The following assumes that you have data you read off something like the raw packet or I2C wire, or whatever. Note that when you are initialing a TLS handshake, the first message does not yet exist (TLS starts with you sending a ClientHello message to the other side). So leave the input BIO empty on the first call and make a call SSL_connect(m_ssl) to get started.
The SSL_connect() call WILL give a failure. But the failure is the error: SSL_ERROR_WANT_READ, which simply means that it is waiting for more to reads. So, right after the call, copy out what OpenSSL put in the output BIO:
On the first pass, you will have the beginning "CLIENT_HELLO" message.

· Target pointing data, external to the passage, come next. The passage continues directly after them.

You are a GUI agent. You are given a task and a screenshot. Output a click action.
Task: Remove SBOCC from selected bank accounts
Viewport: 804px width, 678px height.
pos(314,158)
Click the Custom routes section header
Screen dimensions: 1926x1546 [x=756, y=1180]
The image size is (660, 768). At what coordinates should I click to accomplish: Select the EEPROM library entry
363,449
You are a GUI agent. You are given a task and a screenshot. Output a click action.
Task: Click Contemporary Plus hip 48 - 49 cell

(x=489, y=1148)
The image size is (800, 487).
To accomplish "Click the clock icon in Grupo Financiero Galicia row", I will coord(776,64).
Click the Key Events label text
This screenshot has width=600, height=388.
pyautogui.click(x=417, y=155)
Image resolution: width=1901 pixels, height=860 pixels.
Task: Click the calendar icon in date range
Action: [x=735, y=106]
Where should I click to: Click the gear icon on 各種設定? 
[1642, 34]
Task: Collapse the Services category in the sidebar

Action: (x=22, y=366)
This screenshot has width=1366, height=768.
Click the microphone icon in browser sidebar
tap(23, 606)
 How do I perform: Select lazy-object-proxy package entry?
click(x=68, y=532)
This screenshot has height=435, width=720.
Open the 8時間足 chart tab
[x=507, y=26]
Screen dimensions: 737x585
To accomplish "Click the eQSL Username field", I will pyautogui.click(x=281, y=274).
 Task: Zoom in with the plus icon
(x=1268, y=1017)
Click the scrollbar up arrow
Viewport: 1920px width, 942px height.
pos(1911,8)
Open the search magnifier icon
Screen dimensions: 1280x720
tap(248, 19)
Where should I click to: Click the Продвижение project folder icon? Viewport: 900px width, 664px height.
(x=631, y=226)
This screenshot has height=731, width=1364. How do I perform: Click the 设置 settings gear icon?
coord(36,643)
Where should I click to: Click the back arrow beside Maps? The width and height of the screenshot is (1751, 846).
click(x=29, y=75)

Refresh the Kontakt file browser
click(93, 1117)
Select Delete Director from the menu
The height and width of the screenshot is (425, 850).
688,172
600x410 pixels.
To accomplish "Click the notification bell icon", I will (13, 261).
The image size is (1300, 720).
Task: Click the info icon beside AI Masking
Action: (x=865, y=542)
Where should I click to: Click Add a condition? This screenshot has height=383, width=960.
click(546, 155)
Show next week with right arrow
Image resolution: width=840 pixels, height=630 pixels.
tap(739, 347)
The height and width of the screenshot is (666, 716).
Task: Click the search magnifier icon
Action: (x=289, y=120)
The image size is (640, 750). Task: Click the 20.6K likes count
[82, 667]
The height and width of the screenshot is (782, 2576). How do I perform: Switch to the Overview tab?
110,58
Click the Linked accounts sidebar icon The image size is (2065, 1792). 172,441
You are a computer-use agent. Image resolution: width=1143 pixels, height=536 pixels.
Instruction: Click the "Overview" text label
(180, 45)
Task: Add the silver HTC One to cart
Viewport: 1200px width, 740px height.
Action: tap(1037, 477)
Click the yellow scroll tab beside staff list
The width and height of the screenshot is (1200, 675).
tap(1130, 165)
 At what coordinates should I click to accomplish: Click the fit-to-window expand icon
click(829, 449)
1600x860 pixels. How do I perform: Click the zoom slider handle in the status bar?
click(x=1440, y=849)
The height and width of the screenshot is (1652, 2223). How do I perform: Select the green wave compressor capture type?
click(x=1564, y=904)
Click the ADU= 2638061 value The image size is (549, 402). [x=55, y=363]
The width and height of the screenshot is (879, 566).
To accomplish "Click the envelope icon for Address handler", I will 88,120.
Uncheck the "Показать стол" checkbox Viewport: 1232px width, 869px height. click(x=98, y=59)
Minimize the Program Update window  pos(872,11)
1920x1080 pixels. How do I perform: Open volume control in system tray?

So, now you have the message in your buffer, send it to the server, and read the reply from the server. Take that reply and store it in the input BIO again, call SSL_connect() again, and read the response out of the BIO. Just keep going back and forth until the handshake completes.
Also, as shown in the code fragment above, each time you call SSL_connect, you will have to flush out all the errors that are piled in the SSL handle:
For my EAPOL client, this process turned out to be quite simple. The complex part was handling the fragmentation of the messages that were going back and forth, because some TLS handshakes can have many certificates and be quite large. And it is important that the entire message from the server be reassembled before putting it into the BIO and calling the next SSL_connect.
I hope this helps the next person trying to so the same thing.